RECORDS SUPPLIED>
<<<<

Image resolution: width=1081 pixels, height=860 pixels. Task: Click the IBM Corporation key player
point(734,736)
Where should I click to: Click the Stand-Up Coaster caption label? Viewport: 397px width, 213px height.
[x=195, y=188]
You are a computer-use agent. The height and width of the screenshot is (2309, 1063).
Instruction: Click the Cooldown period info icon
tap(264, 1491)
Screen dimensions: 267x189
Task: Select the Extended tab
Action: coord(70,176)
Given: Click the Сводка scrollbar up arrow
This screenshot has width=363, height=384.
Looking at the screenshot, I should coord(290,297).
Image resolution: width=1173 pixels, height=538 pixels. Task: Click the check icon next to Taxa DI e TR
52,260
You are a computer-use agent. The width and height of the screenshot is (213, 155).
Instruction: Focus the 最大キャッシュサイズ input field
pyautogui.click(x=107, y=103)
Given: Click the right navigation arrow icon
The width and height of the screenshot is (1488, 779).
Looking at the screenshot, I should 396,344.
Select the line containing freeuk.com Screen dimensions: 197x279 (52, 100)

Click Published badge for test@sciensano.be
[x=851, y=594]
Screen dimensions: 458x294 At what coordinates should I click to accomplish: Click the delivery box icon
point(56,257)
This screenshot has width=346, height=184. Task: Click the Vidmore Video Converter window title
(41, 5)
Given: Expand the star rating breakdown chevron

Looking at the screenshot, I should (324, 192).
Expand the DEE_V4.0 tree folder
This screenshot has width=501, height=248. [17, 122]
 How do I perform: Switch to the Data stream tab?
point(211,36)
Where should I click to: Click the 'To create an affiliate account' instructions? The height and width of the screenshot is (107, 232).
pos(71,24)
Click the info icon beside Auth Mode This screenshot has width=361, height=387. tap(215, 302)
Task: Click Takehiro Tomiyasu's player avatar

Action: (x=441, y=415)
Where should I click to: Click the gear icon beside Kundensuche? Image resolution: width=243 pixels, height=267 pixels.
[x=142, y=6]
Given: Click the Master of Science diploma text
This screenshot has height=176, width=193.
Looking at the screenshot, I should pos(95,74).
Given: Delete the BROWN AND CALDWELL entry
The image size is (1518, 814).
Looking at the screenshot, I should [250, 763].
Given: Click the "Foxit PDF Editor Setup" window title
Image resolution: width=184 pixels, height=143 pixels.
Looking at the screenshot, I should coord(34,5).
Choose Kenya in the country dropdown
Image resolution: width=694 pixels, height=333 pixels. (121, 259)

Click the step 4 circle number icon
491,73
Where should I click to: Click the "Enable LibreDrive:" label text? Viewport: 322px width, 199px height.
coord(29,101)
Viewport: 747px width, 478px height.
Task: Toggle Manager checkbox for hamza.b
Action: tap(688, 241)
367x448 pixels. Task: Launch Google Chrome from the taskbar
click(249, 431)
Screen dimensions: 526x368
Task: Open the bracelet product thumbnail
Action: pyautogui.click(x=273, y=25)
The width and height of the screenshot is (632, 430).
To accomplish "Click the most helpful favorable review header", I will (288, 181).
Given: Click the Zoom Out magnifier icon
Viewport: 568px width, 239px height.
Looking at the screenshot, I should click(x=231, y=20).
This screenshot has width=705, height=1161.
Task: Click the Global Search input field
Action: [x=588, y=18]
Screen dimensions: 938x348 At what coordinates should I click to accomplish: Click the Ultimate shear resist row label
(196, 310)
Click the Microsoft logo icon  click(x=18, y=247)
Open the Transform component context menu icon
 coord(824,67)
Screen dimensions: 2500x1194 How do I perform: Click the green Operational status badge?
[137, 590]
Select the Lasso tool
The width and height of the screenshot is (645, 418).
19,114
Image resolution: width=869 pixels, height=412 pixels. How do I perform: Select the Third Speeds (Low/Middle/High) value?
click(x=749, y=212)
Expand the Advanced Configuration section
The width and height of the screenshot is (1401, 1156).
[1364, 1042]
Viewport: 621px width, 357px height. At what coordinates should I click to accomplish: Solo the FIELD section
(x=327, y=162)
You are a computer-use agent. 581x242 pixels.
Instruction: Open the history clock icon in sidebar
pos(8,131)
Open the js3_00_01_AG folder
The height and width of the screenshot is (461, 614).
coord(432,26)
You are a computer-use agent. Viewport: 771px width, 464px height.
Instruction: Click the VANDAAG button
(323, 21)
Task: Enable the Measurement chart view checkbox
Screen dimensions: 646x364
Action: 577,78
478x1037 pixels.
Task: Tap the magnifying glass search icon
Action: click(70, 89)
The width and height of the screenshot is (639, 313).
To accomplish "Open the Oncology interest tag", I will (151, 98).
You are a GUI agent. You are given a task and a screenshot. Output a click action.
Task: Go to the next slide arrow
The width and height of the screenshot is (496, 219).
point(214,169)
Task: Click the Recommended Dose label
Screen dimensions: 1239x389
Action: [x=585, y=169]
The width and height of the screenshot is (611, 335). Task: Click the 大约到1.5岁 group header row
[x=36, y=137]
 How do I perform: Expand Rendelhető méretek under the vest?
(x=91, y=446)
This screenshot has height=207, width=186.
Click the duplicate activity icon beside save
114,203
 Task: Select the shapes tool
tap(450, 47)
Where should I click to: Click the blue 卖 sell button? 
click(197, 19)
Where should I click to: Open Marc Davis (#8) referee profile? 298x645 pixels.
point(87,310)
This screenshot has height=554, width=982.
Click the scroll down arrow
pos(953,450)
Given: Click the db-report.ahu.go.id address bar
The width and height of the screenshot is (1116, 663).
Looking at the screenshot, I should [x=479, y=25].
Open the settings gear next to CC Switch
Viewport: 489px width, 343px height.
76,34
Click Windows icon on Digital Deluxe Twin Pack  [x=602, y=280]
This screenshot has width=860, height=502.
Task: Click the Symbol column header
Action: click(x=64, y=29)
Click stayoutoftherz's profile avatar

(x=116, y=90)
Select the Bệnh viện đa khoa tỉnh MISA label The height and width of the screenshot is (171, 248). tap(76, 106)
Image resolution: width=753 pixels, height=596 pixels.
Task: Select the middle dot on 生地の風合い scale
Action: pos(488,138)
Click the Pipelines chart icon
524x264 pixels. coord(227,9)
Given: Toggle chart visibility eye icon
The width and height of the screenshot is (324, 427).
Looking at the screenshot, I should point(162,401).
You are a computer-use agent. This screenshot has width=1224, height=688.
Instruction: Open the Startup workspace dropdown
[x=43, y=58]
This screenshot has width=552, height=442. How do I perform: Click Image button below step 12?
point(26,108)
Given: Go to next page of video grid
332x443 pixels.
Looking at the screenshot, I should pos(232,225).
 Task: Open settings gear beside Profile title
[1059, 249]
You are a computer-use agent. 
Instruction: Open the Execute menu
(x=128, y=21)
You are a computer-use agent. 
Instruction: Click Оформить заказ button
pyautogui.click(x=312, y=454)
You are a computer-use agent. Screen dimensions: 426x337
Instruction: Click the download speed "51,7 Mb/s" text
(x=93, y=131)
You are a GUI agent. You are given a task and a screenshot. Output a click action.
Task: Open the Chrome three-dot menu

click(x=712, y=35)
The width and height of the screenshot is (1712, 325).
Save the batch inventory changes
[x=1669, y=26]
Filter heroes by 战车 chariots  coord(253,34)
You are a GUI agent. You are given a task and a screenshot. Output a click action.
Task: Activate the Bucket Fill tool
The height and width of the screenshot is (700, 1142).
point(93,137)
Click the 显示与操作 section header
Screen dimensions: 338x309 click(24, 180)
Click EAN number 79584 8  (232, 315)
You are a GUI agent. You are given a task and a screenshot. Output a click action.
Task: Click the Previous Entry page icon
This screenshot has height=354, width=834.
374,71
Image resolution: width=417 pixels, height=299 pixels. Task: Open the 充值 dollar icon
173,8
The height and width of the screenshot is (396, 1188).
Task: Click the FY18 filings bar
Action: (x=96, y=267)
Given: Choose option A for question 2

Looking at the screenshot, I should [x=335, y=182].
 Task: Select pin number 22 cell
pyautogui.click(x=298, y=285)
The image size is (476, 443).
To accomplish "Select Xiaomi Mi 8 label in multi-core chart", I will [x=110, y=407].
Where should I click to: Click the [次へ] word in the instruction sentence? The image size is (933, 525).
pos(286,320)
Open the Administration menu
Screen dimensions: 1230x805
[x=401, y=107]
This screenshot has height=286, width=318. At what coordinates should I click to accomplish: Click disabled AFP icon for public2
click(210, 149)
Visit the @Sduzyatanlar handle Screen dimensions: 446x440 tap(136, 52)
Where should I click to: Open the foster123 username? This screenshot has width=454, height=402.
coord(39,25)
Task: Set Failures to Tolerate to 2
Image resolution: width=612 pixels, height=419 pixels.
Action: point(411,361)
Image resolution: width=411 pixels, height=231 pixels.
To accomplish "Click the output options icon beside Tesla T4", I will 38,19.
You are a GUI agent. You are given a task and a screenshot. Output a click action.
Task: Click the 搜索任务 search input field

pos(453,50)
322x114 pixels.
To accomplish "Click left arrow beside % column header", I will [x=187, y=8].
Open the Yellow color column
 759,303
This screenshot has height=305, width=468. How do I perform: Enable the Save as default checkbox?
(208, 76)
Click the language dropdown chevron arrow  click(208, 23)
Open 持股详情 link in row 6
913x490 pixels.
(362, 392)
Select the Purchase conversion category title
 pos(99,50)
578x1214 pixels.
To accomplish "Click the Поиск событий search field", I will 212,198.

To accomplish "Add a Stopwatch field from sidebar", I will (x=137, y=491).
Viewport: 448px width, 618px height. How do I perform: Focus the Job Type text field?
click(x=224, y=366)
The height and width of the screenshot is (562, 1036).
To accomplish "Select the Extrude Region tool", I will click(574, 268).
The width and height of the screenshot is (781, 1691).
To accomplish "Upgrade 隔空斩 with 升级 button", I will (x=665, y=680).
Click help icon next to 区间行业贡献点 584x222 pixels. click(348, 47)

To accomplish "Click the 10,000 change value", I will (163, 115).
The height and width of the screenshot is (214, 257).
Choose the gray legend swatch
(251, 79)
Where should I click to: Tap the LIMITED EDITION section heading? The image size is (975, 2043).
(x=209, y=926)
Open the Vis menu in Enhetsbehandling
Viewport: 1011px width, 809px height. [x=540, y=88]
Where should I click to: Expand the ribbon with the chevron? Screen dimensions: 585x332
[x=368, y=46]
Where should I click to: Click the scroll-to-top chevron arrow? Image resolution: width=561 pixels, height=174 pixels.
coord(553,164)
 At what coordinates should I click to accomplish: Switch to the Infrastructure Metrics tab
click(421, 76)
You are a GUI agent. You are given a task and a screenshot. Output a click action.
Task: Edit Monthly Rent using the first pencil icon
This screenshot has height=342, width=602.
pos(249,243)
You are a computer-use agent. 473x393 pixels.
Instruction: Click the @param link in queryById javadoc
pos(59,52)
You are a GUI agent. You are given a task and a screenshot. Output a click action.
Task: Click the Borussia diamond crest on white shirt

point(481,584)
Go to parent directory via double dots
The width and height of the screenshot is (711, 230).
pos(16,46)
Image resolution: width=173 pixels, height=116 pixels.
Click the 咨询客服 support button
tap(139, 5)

>>>>

WORK REQUEST> Give the number of lines in the entries that contain the word "will", without any other words.

PROBLEM SOLUTION> 10